- [EXERCISE REQUIREMENTS] Which lines in the records below contain the word "This"? Return each of them.

- [SOURCE RECORDS]
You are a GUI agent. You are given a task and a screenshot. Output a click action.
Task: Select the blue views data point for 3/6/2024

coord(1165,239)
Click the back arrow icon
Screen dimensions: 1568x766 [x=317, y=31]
* * *
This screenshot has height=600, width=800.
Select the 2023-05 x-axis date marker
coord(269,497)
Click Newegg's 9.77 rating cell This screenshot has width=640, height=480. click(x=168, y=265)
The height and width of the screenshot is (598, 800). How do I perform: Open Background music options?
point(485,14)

- [EXERCISE ANSWER]
This screenshot has height=600, width=800.
Click Newegg's 9.77 rating cell This screenshot has width=640, height=480. click(x=168, y=265)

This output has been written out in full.